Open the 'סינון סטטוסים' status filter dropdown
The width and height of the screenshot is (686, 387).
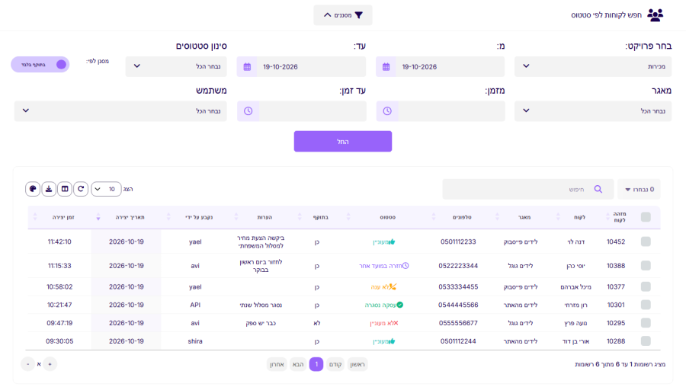click(176, 66)
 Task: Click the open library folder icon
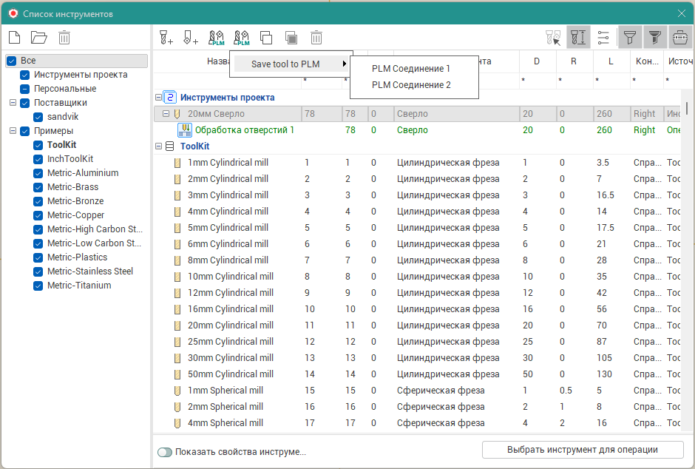click(x=39, y=37)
- - -
*TASK DIRECTIONS*
Would you please repeat each record exactly? Leave the pictures out.

*EXERCISE ANSWER*
Open the 'סינון סטטוסים' status filter dropdown
The width and height of the screenshot is (686, 387).
click(176, 66)
 Task: Click the open library folder icon
click(x=39, y=37)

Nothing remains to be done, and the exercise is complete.